## EXERCISE PROMPT
Pictures aside, copy exactly each line from the one that holds "Viewport: 470px width, 470px height." through the last line of the records below.

Screenshot grounding data
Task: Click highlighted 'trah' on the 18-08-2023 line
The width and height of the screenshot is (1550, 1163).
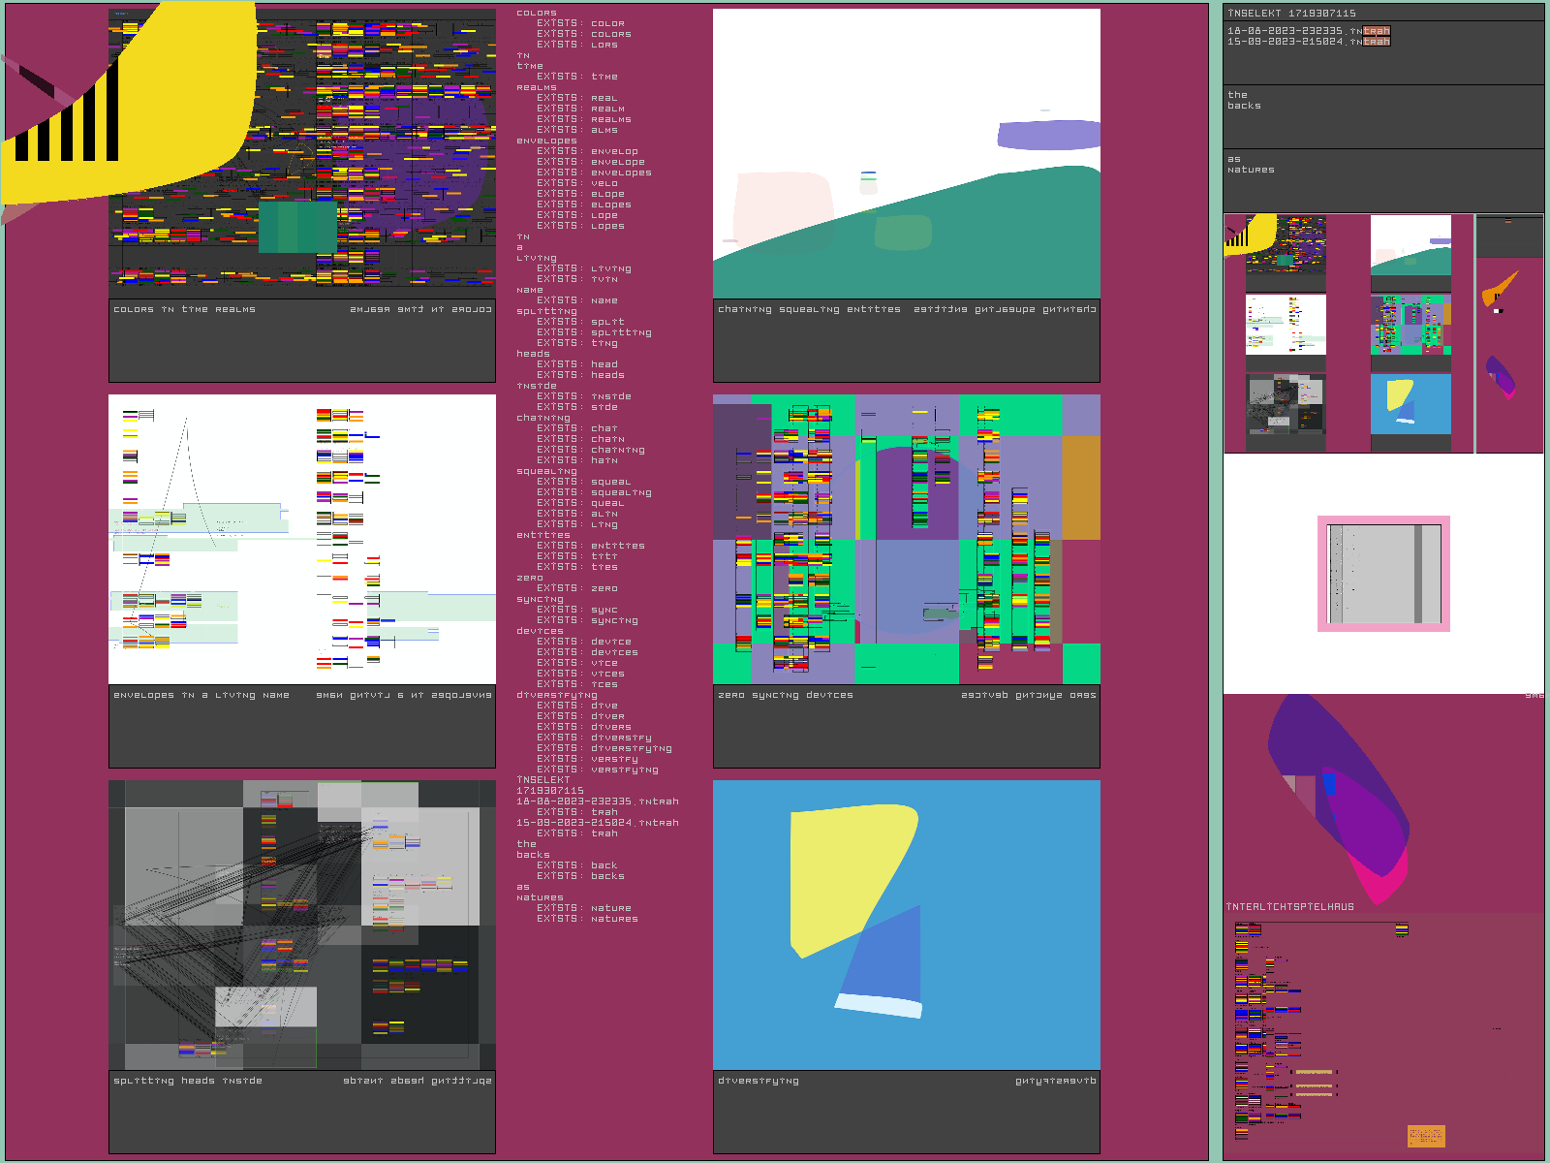Action: point(1376,31)
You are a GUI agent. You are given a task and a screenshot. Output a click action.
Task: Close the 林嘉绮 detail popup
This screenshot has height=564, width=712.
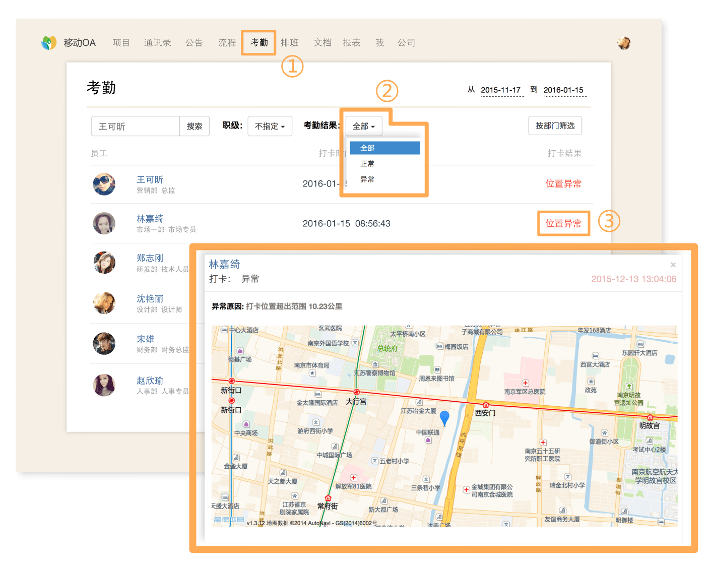[x=673, y=265]
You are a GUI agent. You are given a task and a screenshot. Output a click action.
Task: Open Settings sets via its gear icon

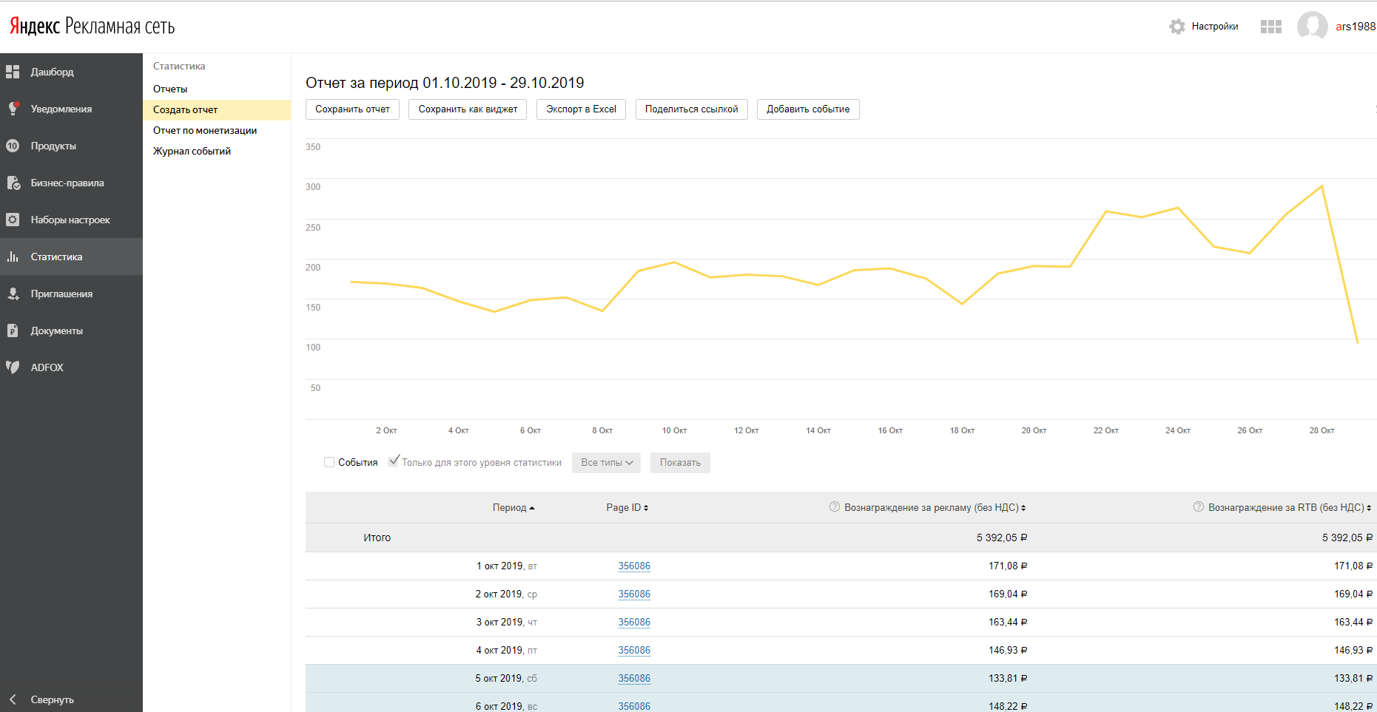(x=13, y=220)
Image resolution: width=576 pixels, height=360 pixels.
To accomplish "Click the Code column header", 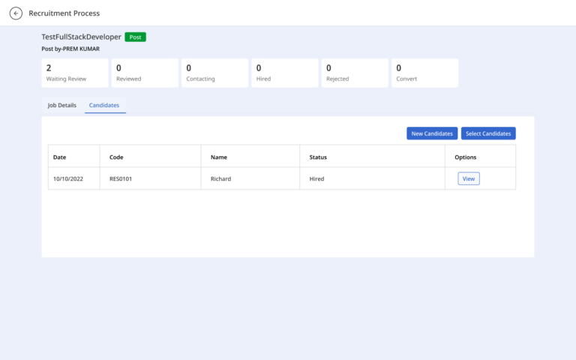I will 116,158.
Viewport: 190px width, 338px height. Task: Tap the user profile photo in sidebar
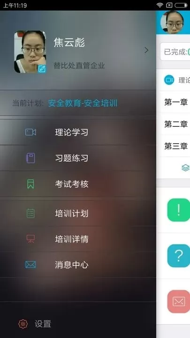(30, 52)
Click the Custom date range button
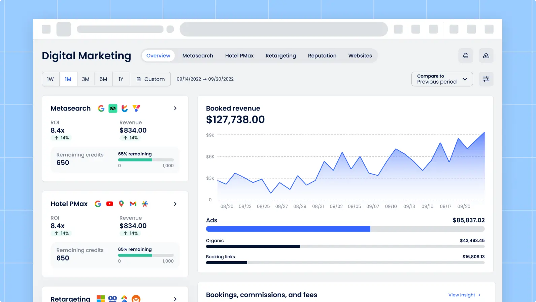This screenshot has height=302, width=536. pos(150,79)
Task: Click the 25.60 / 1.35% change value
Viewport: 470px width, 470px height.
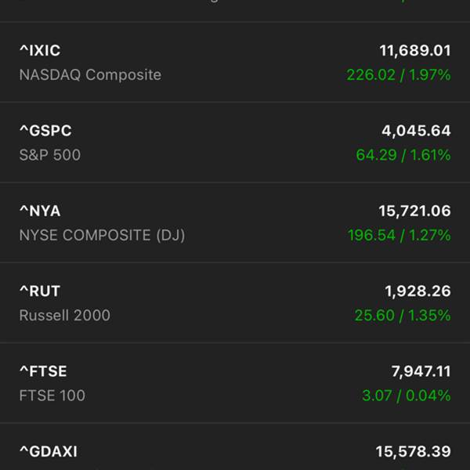Action: (403, 316)
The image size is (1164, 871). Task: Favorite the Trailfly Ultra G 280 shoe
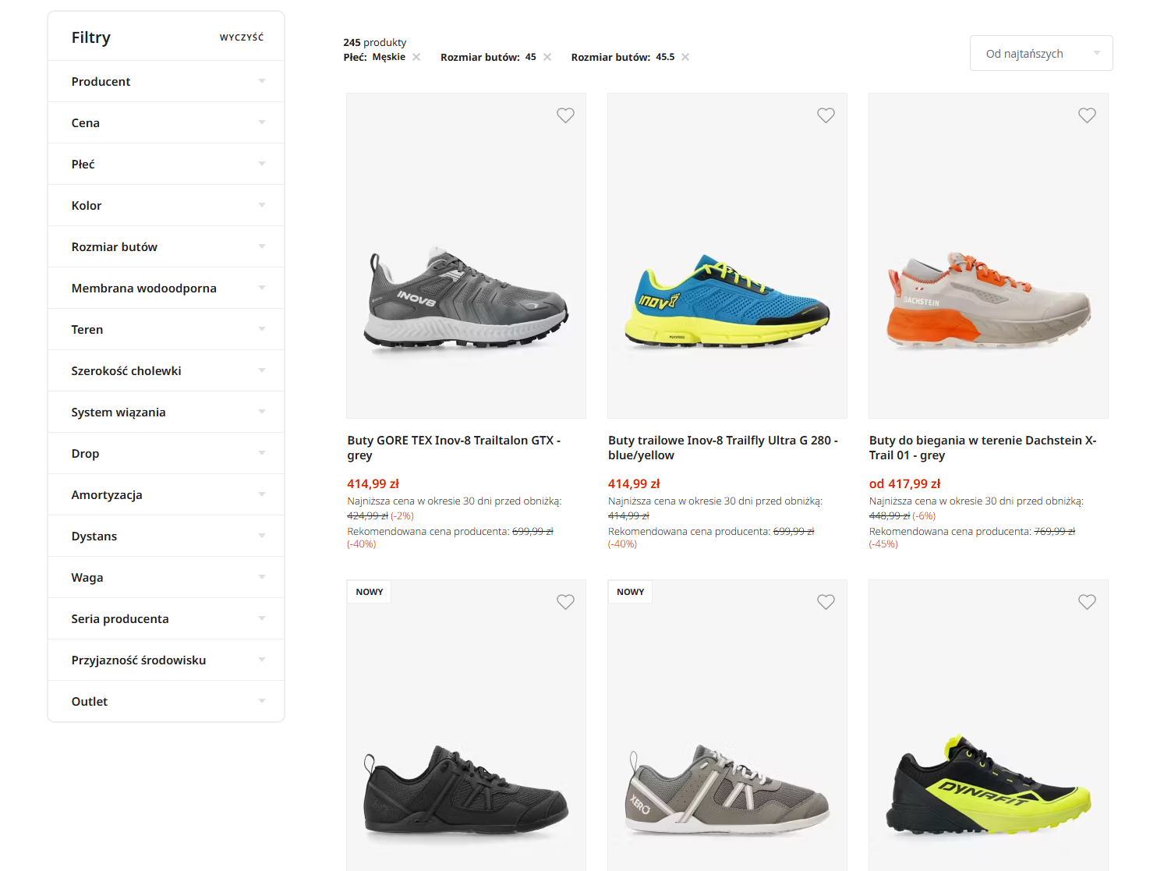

## REPLY
Viewport: 470px width, 470px height.
Action: (403, 316)
The image size is (1164, 871). Task: Favorite the Trailfly Ultra G 280 shoe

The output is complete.